• [Work order]: Set all the entries down once more, with nothing altered.

• [Records provided]:
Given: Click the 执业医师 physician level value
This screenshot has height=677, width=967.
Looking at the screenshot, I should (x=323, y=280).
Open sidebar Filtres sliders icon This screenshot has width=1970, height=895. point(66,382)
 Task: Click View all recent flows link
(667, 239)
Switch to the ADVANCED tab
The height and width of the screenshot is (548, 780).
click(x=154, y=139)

• [Completed exercise]:
Given: Click the 执业医师 physician level value
This screenshot has height=677, width=967.
Looking at the screenshot, I should (x=323, y=280).
Open sidebar Filtres sliders icon This screenshot has width=1970, height=895. point(66,382)
 Task: Click View all recent flows link
(667, 239)
Switch to the ADVANCED tab
The height and width of the screenshot is (548, 780).
click(x=154, y=139)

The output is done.